Introduction: Meningiomas are the most common benign intracranial neoplasm which are encountered in clinical practice. Intradiploic meningioma is a rare subset of meningiomas, which can present as osteoblastic, osteolytic or mixed calvarial lesion. Aggressive lesions tend to involve soft tissue and are osteolytic in nature. The presented case allows us to review its diagnostic approach and emphasize the importance of the doctor-patient relationship when facing a patient who presents himself with an unusual medical condition. 
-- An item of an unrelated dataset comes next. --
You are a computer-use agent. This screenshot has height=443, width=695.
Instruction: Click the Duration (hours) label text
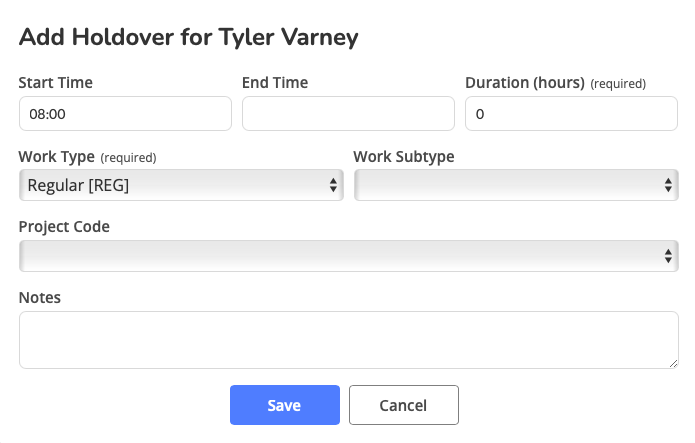click(x=525, y=82)
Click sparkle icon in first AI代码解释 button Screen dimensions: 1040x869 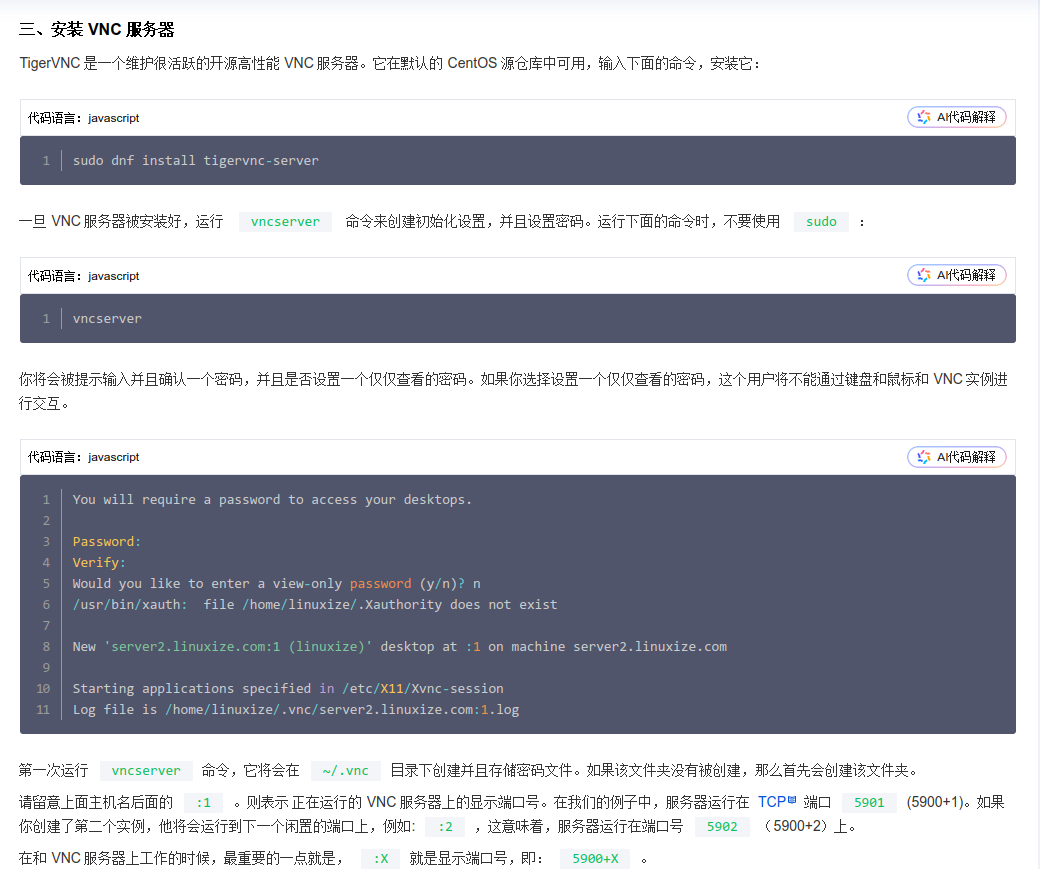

Case report: A 58-year-old Caucasian female, with an irrelevant medical history, attended the open consultation referring a hollow head sensation and pain in a specific scalp point for two months. She denied any neurological complaints or history of trauma. During examination, palpation showed a soft and tender area of about 1 cm located in the right parieto-occipital region, without skin lesions. The neurological examination showed no abnormalities. In the plain X-ray skull film, a hyper-transparent image was observed in the right paramedian aspect of the occipital region. To further study the lesion, a CT scan was requested, which showed a lytic lesion, with complete erosions of both tables of the skull, and a small epidural soft tissue component. The patient was referred for secondary health care where the evaluation was complemented with a brain MRI, which confirmed the lesion in the mentioned topography. The patient underwent craniotomy for tumor excision and cranioplasty, and the postoperative period was uneventful. 

Comments: These lesions are usually asymptomatic but may cause neurological symptoms depending on their location, type of growth and local aggressiveness. The diagnostic delay is between one day and 40 years. This case highlights the importance of the family doctor in the early diagnosis of uncommon medical conditions, which may present with nonspecific symptoms and may compromise patients’ quality of life.